The lid and handles on the sides of the cooking pot get dangerously hot, posing severe burn hazards.
The Caldwell County Fire Marshal’s Office does not consider turkey fryers to be a safe way of cooking the bird, but here are some precautions to take if you plan to use one:
Turkey fryers should always be used outdoors a safe distance from buildings and any other flammable materials.
Never use turkey fryers in a garage or on a wooden deck.
Make sure the fryers are used on a flat surface to reduce accidental tipping.
Never leave the fryer unattended. Most units do not have thermostat controls. If you do not watch the fryer carefully, the oil will continue to heat until it catches fire.
Never let children or pets near the fryer even if it is not in use. The oil inside the cooking pot can remain dangerously hot hours after use.
To avoid oil spillover, do not overfill the fryer.

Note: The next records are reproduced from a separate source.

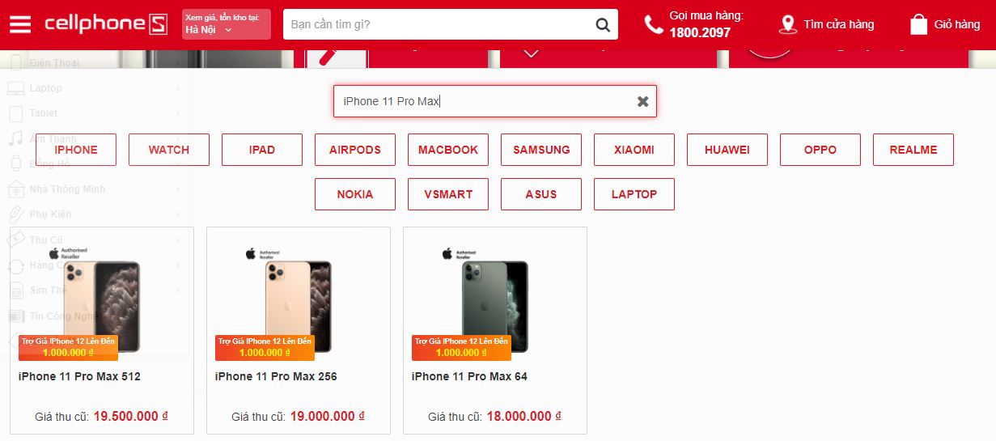Open the hamburger menu icon
Image resolution: width=996 pixels, height=441 pixels.
[20, 24]
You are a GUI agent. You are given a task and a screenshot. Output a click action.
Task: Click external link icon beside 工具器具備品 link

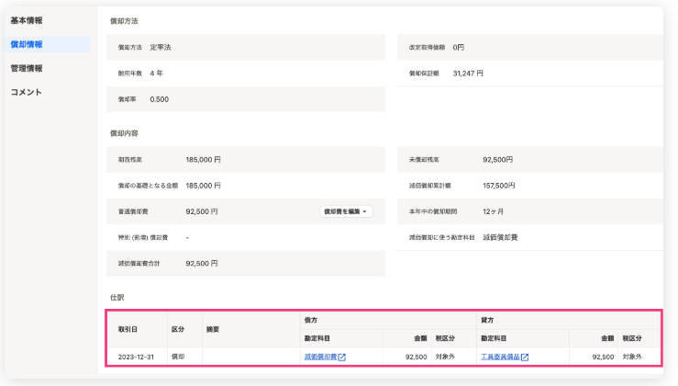coord(525,357)
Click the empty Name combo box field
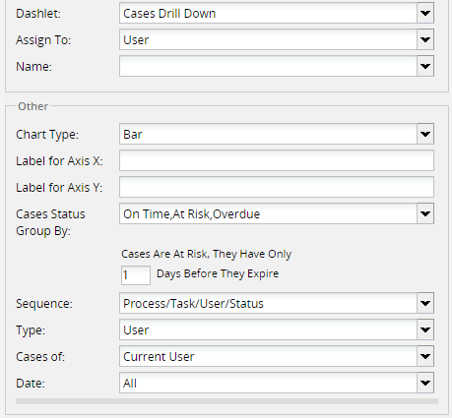The image size is (452, 418). coord(268,66)
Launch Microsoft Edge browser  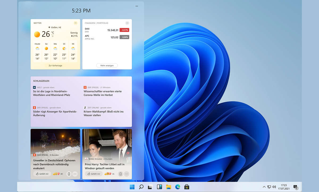coord(178,187)
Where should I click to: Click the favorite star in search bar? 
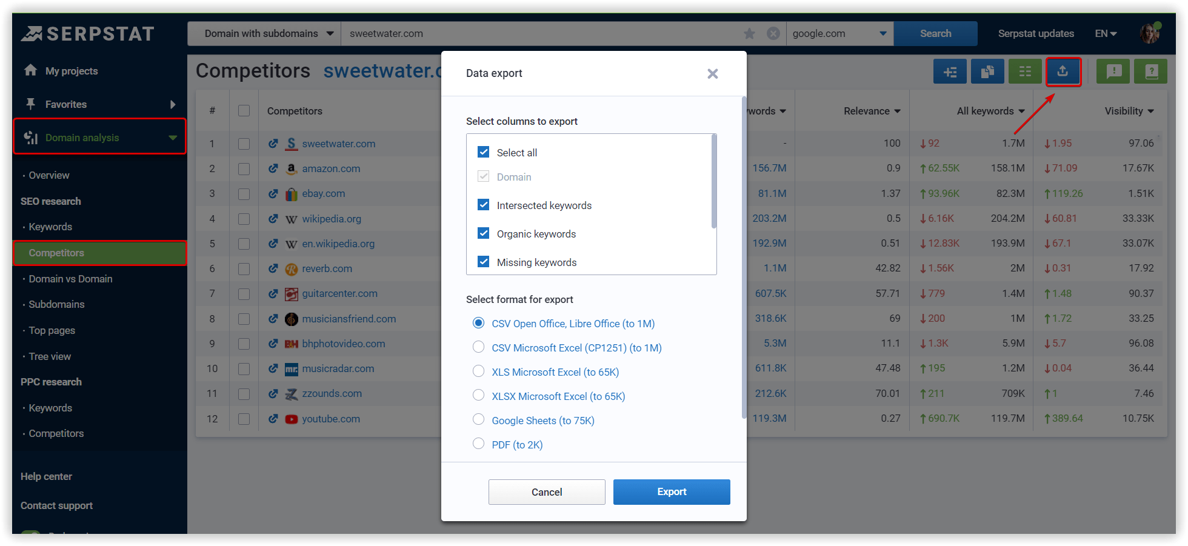click(x=750, y=34)
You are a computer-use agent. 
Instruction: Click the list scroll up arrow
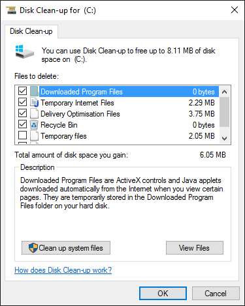pos(225,92)
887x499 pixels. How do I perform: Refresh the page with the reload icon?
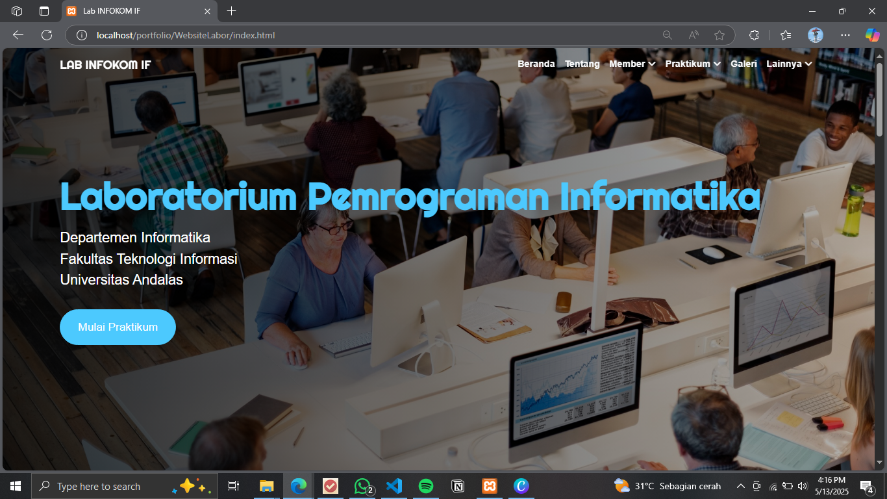[x=47, y=35]
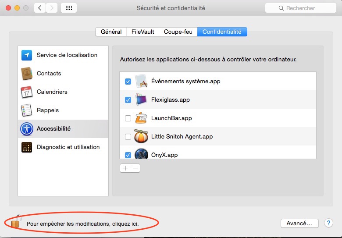Toggle Flexiglass.app accessibility checkbox

(x=128, y=100)
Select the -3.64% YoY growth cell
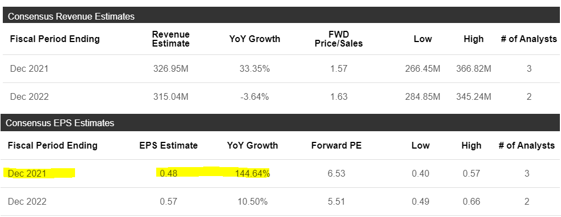The width and height of the screenshot is (561, 217). point(254,96)
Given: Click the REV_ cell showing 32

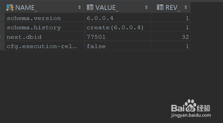Looking at the screenshot, I should point(185,37).
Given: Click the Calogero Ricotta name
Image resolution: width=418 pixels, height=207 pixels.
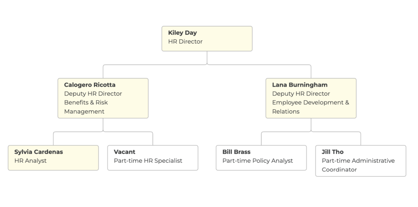Looking at the screenshot, I should tap(90, 85).
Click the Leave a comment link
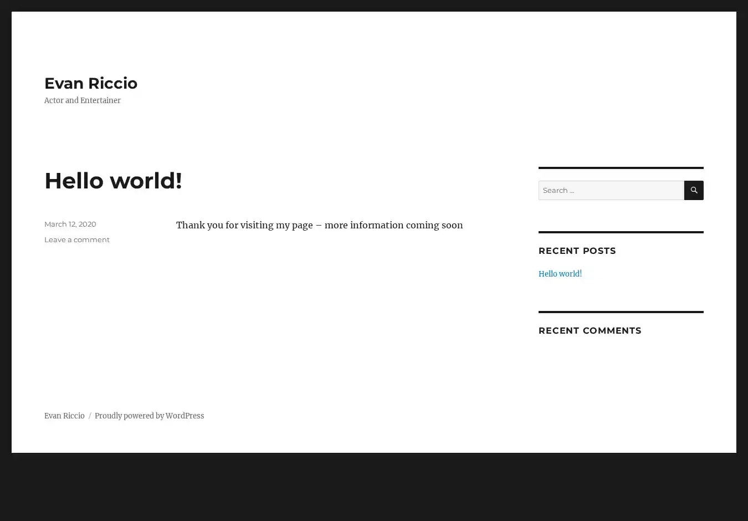Viewport: 748px width, 521px height. tap(77, 239)
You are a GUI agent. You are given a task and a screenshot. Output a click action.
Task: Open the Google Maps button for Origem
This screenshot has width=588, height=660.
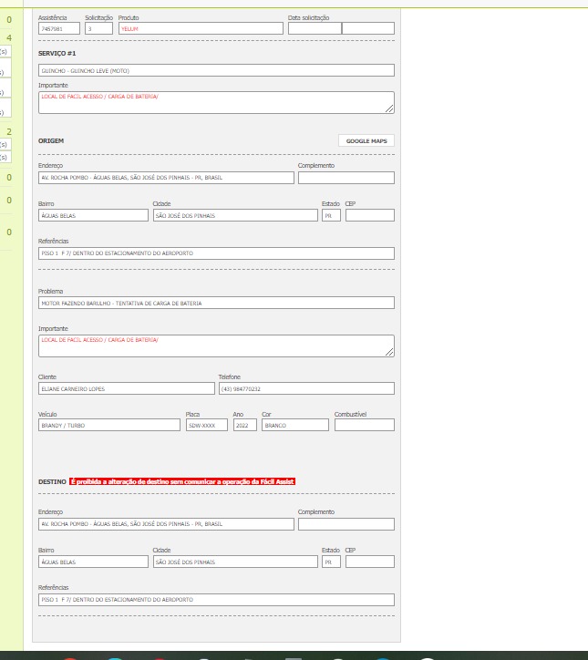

Use well-insulated potholders or oven mitts when touching pot or lid handles. If possible, wear safety goggles to protect your eyes from oil splatter.
Make sure the turkey is completely thawed and be careful with marinades. Oil and water do not mix, and water causes oil to spill over causing a fire or even an explosion hazard.
The National Turkey Federation recommends thawing the turkey in the refrigerator approximately 24 hours for every five pounds in weight.
Keep an all-purpose fire extinguisher nearby. Never use water to extinguish a grease fire. If the fire is manageable, use your all-purpose fire extinguisher. If the fire increases, immediately call the fire department for help.
“The fire service and its members want to make sure everyone has a very safe and happy Thanksgiving holiday,” said Caldwell County Fire Investigator Dino DiBernardi. “By following these easy fire safety tips, you will be more prepared to prevent unnecessary injuries and/or loss to person or property during the holiday season. Keep your family and friends as safe as possible and as always call your local fire department if you have specific questions, and for any emergency dial 911 immediately.”